Limitations & Future Work¶
- High Ingestion Cost: Each step requires multiple LLM calls (scope inference, event selection, entity extraction, coreference rewrite, summary generation), making it significantly slower than pure embedding-based memory; the authors explicitly acknowledge this as a trade-off.
- Flat Granularity: The event vocabulary is non-hierarchical, forcing a choice between fine and coarse; synthesis tasks suffer as a result. Future work should introduce hierarchical schemas.
- Buffered Update Delay: \(k_{\text{update}}=50\) means new event type formalization waits for 50 steps, causing slight lag in rapidly changing domains.
- Dependence on Strong LLMs for Intent Induction: Backbones used were from the gpt-mini series; stability on open-source small models remains unverified. If the LLM misjudges a scope boundary, the entire trajectory index is biased.

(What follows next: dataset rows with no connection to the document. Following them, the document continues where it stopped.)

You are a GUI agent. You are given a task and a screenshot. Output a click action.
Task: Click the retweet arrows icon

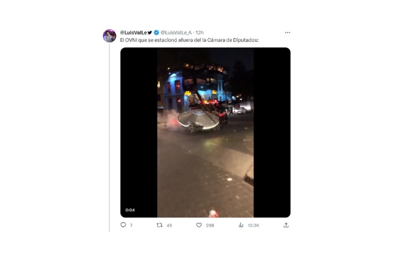[159, 225]
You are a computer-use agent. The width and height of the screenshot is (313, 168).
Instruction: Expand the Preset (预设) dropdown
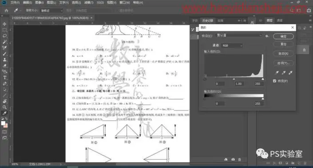pyautogui.click(x=239, y=35)
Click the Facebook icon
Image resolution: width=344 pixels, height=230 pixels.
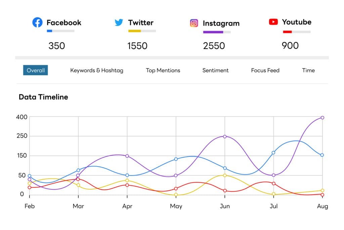[x=37, y=22]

- 78% "Non-inducible" failures: This implies queries often lack sufficient information to derive labels. Future work could explore "deferred label refinement," where ranking performs soft matching instead of forcing label selection at query time.
- Future Directions: (i) Hierarchical event taxonomy (coarse \(\rightarrow\) fine) to support both filtering and synthesis; (ii) Using small models for scope/event prediction to reduce cost; (iii) Introducing user-controlled editing interfaces for manual correction of indices; (iv) Exploring multi-modal extensions to include visual/audio steps in the same intent schema.
Related Work & Insights¶
- vs. GraphRAG / A-mem (KG-based): Graph memory merges multiple mentions of an entity into the same node, losing the "latent goal" dimension. STITCH uses thematic scope to explicitly separate occurrences of the same entity into different segments, leading to a +40 point F1 gain on CAME-Bench Large, proving episode-level disambiguation is indispensable.

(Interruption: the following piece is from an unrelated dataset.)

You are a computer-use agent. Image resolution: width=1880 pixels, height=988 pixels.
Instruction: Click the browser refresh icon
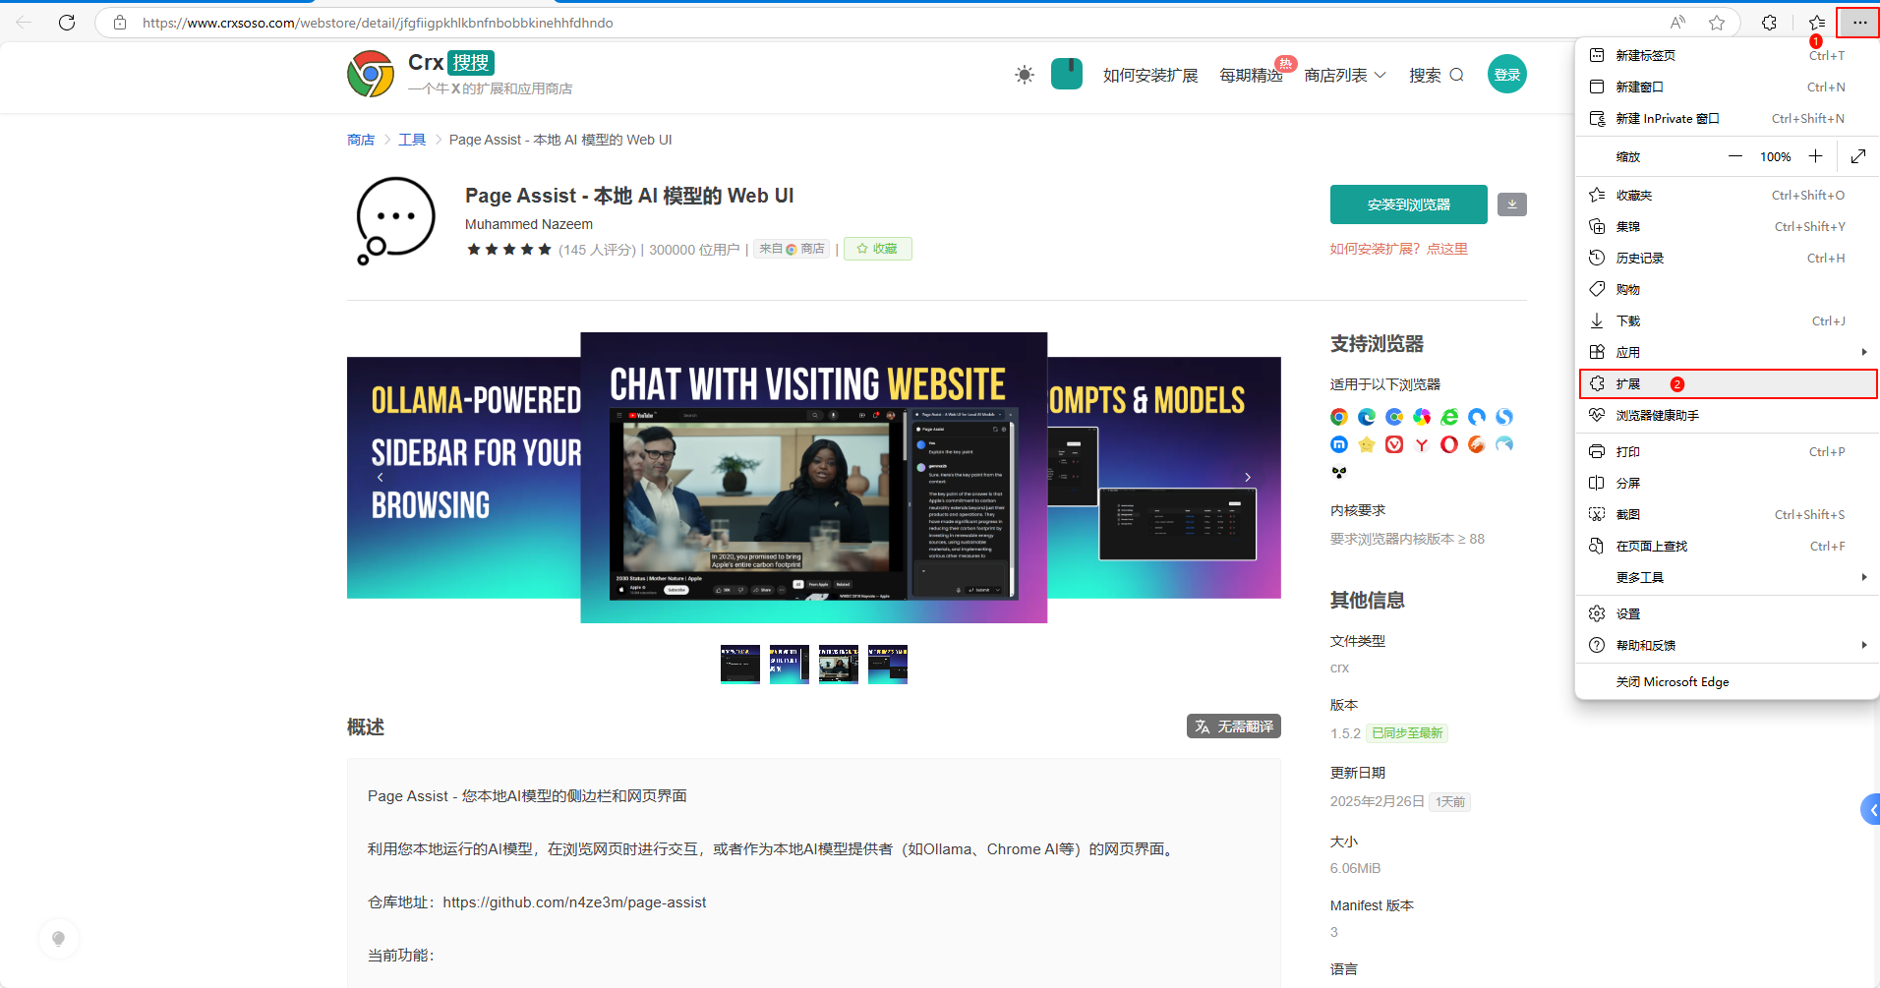(x=67, y=23)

- vs. RAPTOR / Secom (Summarization-based): Hierarchical summaries can fragment non-adjacent segments belonging to the same goal. STITCH uses a sliding-window scope to track goal continuity online, providing massive gains for Type 3 multi-hop reasoning.
- vs. HippoRAG 2 (Hippocampus-inspired): HippoRAG uses PageRank-style associative retrieval based on entity co-occurrence. STITCH explicitly encodes "why the entity was mentioned" into \(\iota_t\), which is more precise than association.
- vs. Long-context LLMs (GPT-5-mini 400k, Gemini 2.5): Expanding context simply collapses when trajectories become truly long (Large subset ~17× Small), proving that "infinite context" is not the solution for long-horizon memory; structured retrieval remains necessary.
- vs. LongMemEval / LoCoMo Benchmarks: These benchmarks often have strict turn-taking or independent thematic blocks, allowing models to cheat using "local adjacency." CAME-Bench uses interleaved non-turn-taking and symbolic planning to guarantee true long-term dependencies.
Rating¶
- Novelty: ⭐⭐⭐⭐⭐ The contextual intent triple design, clear CogSci mapping, and online dynamic schema are highly original; CAME-Bench also fills a significant gap in benchmarking.
- Experimental Thoroughness: ⭐⭐⭐⭐⭐ Conducted across 3 benchmarks, 13 baselines, 4 ablation configurations, cross-backbone testing, error analysis, and segment length sensitivity; all necessary sanity checks were performed.
- Writing Quality: ⭐⭐⭐⭐ Figure 1 clearly decomposes the four capability axes of "long-term memory," and the Method section balances formulas with intuitive explanations. However, specific CAME-Bench question examples are in the Appendix, making data types slightly hard to visualize in the main text.
- Value: ⭐⭐⭐⭐⭐ Provides a drop-in memory solution for industrial long-horizon agents, complete with open-source code and benchmarks. Highly valuable for deep research, multi-turn assistants, and tool-use agents.